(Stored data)
*-*-*

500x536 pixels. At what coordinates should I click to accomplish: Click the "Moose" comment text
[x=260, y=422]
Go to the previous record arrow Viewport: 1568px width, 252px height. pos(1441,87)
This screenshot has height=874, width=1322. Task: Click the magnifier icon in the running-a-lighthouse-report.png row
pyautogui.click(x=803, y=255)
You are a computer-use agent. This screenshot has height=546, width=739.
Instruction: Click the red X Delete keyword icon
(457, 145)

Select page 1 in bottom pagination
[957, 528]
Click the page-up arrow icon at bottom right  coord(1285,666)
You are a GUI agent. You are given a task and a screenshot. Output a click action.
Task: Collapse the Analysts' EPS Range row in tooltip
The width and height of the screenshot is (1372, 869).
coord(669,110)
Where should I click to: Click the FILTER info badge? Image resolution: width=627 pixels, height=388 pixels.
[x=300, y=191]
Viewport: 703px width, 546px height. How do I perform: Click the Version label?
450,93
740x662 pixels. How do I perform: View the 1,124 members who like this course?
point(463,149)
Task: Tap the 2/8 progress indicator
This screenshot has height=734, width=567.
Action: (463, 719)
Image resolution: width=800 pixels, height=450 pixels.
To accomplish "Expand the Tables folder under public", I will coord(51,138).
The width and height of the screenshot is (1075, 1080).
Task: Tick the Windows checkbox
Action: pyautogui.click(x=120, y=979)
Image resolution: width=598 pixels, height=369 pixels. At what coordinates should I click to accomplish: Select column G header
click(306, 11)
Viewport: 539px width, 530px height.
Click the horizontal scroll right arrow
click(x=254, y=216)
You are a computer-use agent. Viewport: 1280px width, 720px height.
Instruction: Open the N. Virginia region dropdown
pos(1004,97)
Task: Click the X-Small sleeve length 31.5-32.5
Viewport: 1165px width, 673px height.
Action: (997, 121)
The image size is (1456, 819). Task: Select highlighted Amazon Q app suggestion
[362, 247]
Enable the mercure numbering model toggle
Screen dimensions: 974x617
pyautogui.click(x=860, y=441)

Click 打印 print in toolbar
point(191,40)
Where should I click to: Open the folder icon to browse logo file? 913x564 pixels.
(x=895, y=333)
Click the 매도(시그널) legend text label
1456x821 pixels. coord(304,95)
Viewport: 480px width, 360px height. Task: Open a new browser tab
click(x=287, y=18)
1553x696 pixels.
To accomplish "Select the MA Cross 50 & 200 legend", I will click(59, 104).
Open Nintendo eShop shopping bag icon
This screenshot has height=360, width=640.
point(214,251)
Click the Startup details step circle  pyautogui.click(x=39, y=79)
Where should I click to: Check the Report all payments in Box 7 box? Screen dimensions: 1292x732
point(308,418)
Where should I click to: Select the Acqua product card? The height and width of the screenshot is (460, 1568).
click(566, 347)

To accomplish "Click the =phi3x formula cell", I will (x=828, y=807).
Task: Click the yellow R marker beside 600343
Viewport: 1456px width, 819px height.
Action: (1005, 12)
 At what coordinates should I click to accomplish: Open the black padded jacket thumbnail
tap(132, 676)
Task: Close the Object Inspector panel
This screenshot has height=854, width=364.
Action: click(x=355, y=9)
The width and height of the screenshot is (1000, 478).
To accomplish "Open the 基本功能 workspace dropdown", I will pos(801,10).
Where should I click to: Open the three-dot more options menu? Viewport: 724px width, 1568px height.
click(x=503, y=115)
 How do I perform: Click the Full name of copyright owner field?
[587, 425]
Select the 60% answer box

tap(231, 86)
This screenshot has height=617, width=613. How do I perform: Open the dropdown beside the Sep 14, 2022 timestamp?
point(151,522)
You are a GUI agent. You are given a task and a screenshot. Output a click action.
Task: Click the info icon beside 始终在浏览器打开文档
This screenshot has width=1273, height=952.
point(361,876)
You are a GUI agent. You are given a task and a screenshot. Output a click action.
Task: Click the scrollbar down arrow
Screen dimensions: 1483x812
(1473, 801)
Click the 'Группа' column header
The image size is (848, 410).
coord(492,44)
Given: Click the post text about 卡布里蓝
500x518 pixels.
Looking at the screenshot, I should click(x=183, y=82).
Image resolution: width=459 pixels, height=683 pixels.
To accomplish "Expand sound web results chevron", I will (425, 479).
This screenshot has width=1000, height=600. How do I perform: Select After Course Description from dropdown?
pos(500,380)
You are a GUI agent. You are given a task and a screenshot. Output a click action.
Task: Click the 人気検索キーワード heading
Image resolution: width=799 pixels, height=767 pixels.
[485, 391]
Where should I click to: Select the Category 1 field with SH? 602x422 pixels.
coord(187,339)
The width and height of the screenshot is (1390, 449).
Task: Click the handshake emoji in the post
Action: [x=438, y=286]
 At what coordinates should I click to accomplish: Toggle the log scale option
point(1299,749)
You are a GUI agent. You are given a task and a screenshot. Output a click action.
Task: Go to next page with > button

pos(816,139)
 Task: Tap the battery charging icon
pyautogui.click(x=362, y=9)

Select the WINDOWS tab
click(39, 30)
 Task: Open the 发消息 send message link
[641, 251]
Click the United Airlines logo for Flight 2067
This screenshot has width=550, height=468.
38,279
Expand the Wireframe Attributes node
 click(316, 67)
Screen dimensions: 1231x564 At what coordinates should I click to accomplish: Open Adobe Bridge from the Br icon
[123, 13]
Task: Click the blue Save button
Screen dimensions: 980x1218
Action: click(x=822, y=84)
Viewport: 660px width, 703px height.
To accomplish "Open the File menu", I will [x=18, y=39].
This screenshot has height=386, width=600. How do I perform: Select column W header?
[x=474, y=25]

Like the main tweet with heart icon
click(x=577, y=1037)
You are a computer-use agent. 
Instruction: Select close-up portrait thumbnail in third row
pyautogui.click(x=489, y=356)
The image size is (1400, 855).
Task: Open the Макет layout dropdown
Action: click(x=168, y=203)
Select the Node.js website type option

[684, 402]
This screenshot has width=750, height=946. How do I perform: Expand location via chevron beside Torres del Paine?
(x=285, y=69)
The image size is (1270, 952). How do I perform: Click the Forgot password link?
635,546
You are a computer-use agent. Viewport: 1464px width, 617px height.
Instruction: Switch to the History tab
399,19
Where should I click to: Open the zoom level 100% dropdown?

*-*-*

▸ Task details: Every entry must be output again, exactly as written above.

▸ Reply:
500x536 pixels. At what coordinates should I click to accomplish: Click the "Moose" comment text
[x=260, y=422]
Go to the previous record arrow Viewport: 1568px width, 252px height. pos(1441,87)
This screenshot has height=874, width=1322. Task: Click the magnifier icon in the running-a-lighthouse-report.png row
pyautogui.click(x=803, y=255)
You are a computer-use agent. This screenshot has height=546, width=739.
Instruction: Click the red X Delete keyword icon
(457, 145)

Select page 1 in bottom pagination
[957, 528]
Click the page-up arrow icon at bottom right  coord(1285,666)
You are a GUI agent. You are given a task and a screenshot. Output a click action.
Task: Collapse the Analysts' EPS Range row in tooltip
The width and height of the screenshot is (1372, 869).
coord(669,110)
Where should I click to: Click the FILTER info badge? Image resolution: width=627 pixels, height=388 pixels.
[x=300, y=191]
Viewport: 703px width, 546px height. How do I perform: Click the Version label?
450,93
740x662 pixels. How do I perform: View the 1,124 members who like this course?
point(463,149)
Task: Tap the 2/8 progress indicator
This screenshot has height=734, width=567.
Action: (463, 719)
Image resolution: width=800 pixels, height=450 pixels.
To accomplish "Expand the Tables folder under public", I will coord(51,138).
The width and height of the screenshot is (1075, 1080).
Task: Tick the Windows checkbox
Action: pyautogui.click(x=120, y=979)
Image resolution: width=598 pixels, height=369 pixels. At what coordinates should I click to accomplish: Select column G header
click(306, 11)
Viewport: 539px width, 530px height.
Click the horizontal scroll right arrow
click(x=254, y=216)
You are a computer-use agent. Viewport: 1280px width, 720px height.
Instruction: Open the N. Virginia region dropdown
pos(1004,97)
Task: Click the X-Small sleeve length 31.5-32.5
Viewport: 1165px width, 673px height.
Action: (997, 121)
The image size is (1456, 819). Task: Select highlighted Amazon Q app suggestion
[362, 247]
Enable the mercure numbering model toggle
Screen dimensions: 974x617
pyautogui.click(x=860, y=441)

Click 打印 print in toolbar
point(191,40)
Where should I click to: Open the folder icon to browse logo file? 913x564 pixels.
(x=895, y=333)
Click the 매도(시그널) legend text label
1456x821 pixels. coord(304,95)
Viewport: 480px width, 360px height. Task: Open a new browser tab
click(x=287, y=18)
1553x696 pixels.
To accomplish "Select the MA Cross 50 & 200 legend", I will click(59, 104).
Open Nintendo eShop shopping bag icon
This screenshot has height=360, width=640.
point(214,251)
Click the Startup details step circle  pyautogui.click(x=39, y=79)
Where should I click to: Check the Report all payments in Box 7 box? Screen dimensions: 1292x732
point(308,418)
Where should I click to: Select the Acqua product card? The height and width of the screenshot is (460, 1568).
click(566, 347)

To accomplish "Click the =phi3x formula cell", I will (x=828, y=807).
Task: Click the yellow R marker beside 600343
Viewport: 1456px width, 819px height.
Action: (1005, 12)
 At what coordinates should I click to accomplish: Open the black padded jacket thumbnail
tap(132, 676)
Task: Close the Object Inspector panel
This screenshot has height=854, width=364.
Action: click(x=355, y=9)
The width and height of the screenshot is (1000, 478).
To accomplish "Open the 基本功能 workspace dropdown", I will pos(801,10).
Where should I click to: Open the three-dot more options menu? Viewport: 724px width, 1568px height.
click(x=503, y=115)
 How do I perform: Click the Full name of copyright owner field?
[587, 425]
Select the 60% answer box

tap(231, 86)
This screenshot has height=617, width=613. How do I perform: Open the dropdown beside the Sep 14, 2022 timestamp?
point(151,522)
You are a GUI agent. You are given a task and a screenshot. Output a click action.
Task: Click the info icon beside 始终在浏览器打开文档
This screenshot has width=1273, height=952.
point(361,876)
You are a GUI agent. You are given a task and a screenshot. Output a click action.
Task: Click the scrollbar down arrow
Screen dimensions: 1483x812
(1473, 801)
Click the 'Группа' column header
The image size is (848, 410).
coord(492,44)
Given: Click the post text about 卡布里蓝
500x518 pixels.
Looking at the screenshot, I should click(x=183, y=82).
Image resolution: width=459 pixels, height=683 pixels.
To accomplish "Expand sound web results chevron", I will (425, 479).
This screenshot has width=1000, height=600. How do I perform: Select After Course Description from dropdown?
pos(500,380)
You are a GUI agent. You are given a task and a screenshot. Output a click action.
Task: Click the 人気検索キーワード heading
Image resolution: width=799 pixels, height=767 pixels.
[485, 391]
Where should I click to: Select the Category 1 field with SH? 602x422 pixels.
coord(187,339)
The width and height of the screenshot is (1390, 449).
Task: Click the handshake emoji in the post
Action: [x=438, y=286]
 At what coordinates should I click to accomplish: Toggle the log scale option
point(1299,749)
You are a GUI agent. You are given a task and a screenshot. Output a click action.
Task: Go to next page with > button

pos(816,139)
 Task: Tap the battery charging icon
pyautogui.click(x=362, y=9)

Select the WINDOWS tab
click(39, 30)
 Task: Open the 发消息 send message link
[641, 251]
Click the United Airlines logo for Flight 2067
This screenshot has width=550, height=468.
38,279
Expand the Wireframe Attributes node
 click(316, 67)
Screen dimensions: 1231x564 At what coordinates should I click to accomplish: Open Adobe Bridge from the Br icon
[123, 13]
Task: Click the blue Save button
Screen dimensions: 980x1218
Action: click(x=822, y=84)
Viewport: 660px width, 703px height.
To accomplish "Open the File menu", I will [x=18, y=39].
This screenshot has height=386, width=600. How do I perform: Select column W header?
[x=474, y=25]

Like the main tweet with heart icon
click(x=577, y=1037)
You are a computer-use agent. 
Instruction: Select close-up portrait thumbnail in third row
pyautogui.click(x=489, y=356)
The image size is (1400, 855).
Task: Open the Макет layout dropdown
Action: click(x=168, y=203)
Select the Node.js website type option

[684, 402]
This screenshot has width=750, height=946. How do I perform: Expand location via chevron beside Torres del Paine?
(x=285, y=69)
The image size is (1270, 952). How do I perform: Click the Forgot password link?
635,546
You are a computer-use agent. Viewport: 1464px width, 617px height.
Instruction: Switch to the History tab
399,19
Where should I click to: Open the zoom level 100% dropdown?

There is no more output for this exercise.